I don't normally write complaint letters to the editor but I find now that I must.   There has been a lot of talk by some about how much good Superman has done for this planet, and there has been a lot of talk by others of the planet-wide harm he has caused.  I can't speak to either, as I'm not one to follow politics much; I just like to hang out with my pals and gals at the local burger joint and talk about ... school things, ya know?

BUT ... for years I followed Superman's love life and tried to recreate for myself the whole love triangle thing.  Where he had Lois and Lana fighting over him, I had these two girls from my school who I am too much of a gentleman (or a coward) to name by name here.   For this conversation, I will simple refer to them as "B" and "V".   

To make a long story short, this year I followed Superman's lead and finally chose one over the other -- and now the whole world is crashing around my head.   People seem out of their minds that I went for the girl who had a little money in the bank, and whose father could put me into a nice, comfy job when I finish school.   (Let me tell you, my prospects - like my grades -- were NOT that great!
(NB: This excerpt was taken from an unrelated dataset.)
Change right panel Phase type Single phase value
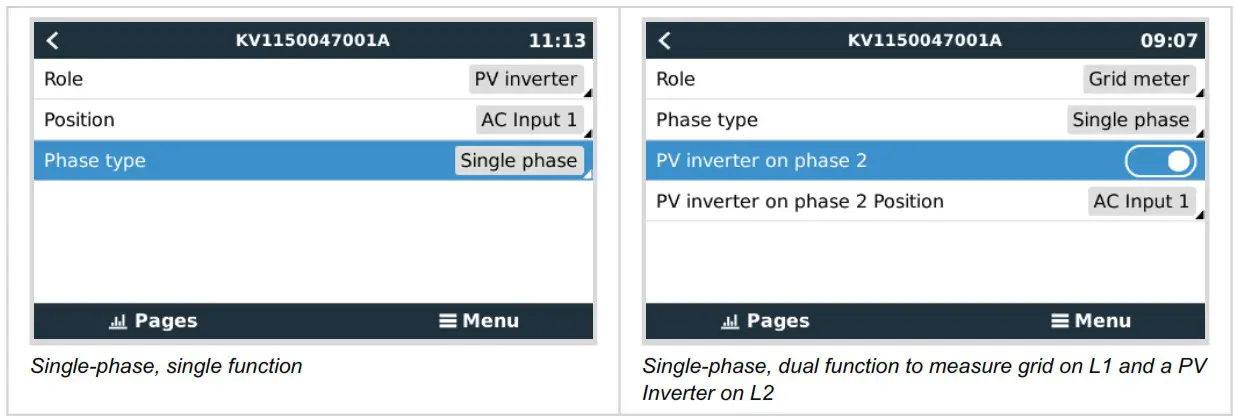This screenshot has height=419, width=1236. point(1131,120)
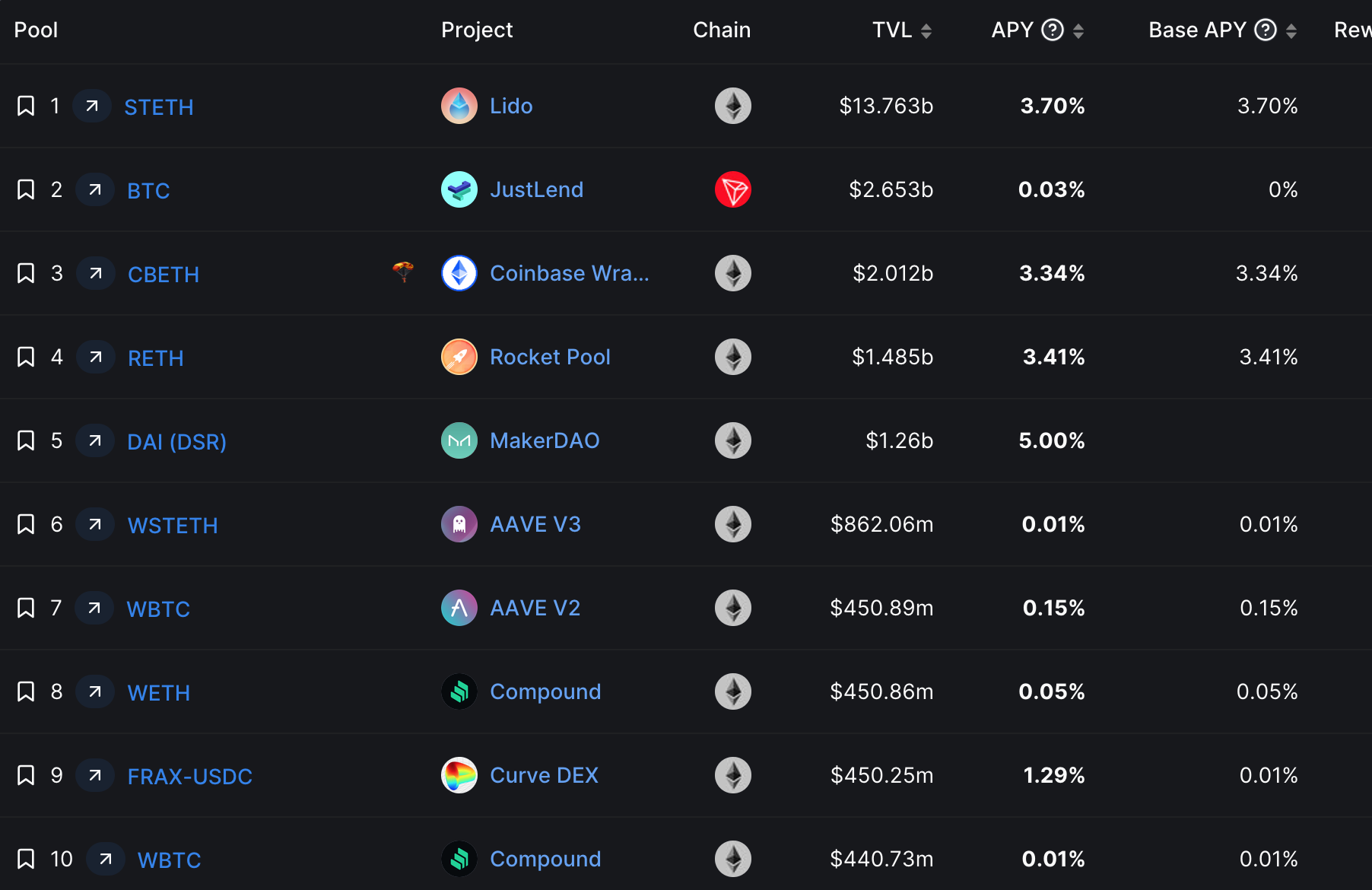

Jeepers!  I even chose the brunette -- just like he did!  It isn't fair!  He took no flack for his decision ... but now my friends are all calling ME the jughead!   Seems that Superman can do no wrong and is judged far differently than us mere mortal men.  So I have to agree with our former President, Lex Luther.  Superman IS a menace!

Your truly,
Archie Andrews
AncientSpirit
Plotter and Writer of ... The Legendary (and by that I mean LONG FORGOTTEN) Fantastic Force!!!!